-- What the task asks --
Your output should be each line from the material below that has the word "agent".

-- Data provided --
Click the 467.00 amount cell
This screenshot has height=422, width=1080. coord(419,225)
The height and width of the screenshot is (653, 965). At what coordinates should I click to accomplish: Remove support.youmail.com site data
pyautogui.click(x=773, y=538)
---
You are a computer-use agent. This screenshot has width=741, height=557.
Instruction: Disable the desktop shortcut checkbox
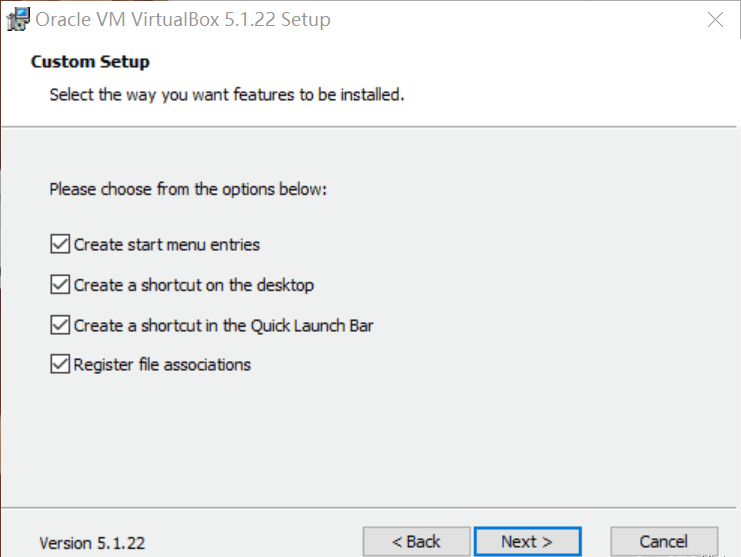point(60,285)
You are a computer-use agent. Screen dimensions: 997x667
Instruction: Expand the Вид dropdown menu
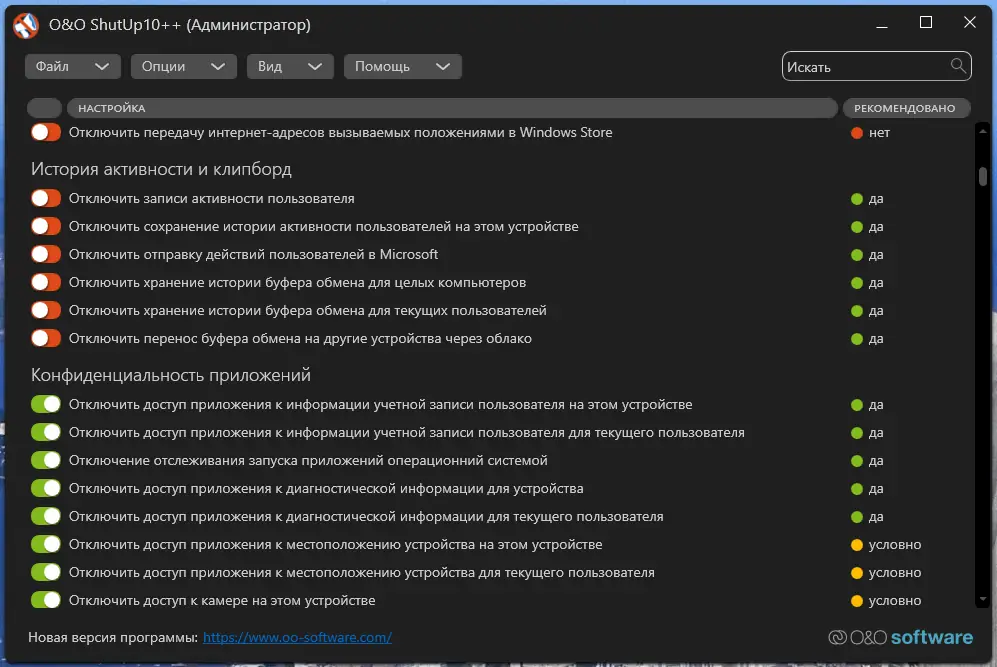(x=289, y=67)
---
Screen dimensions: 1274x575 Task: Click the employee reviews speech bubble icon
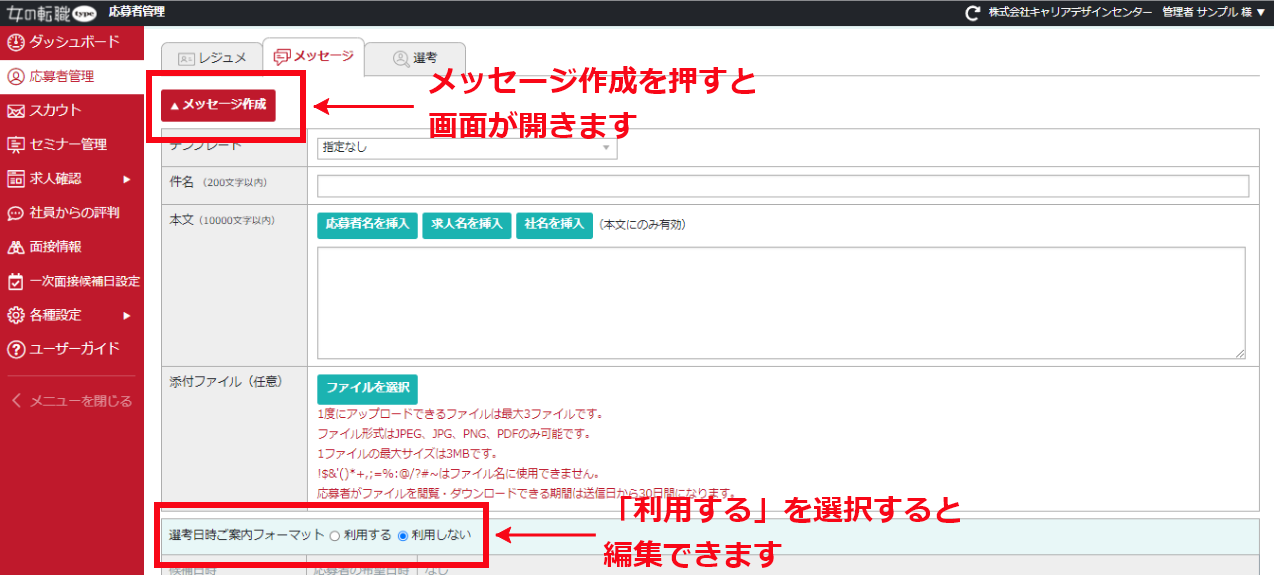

-- Answer below --
You are a computer-use agent. This screenshot has width=741, height=557.
You are a computer-use agent. Screen dimensions: 997x667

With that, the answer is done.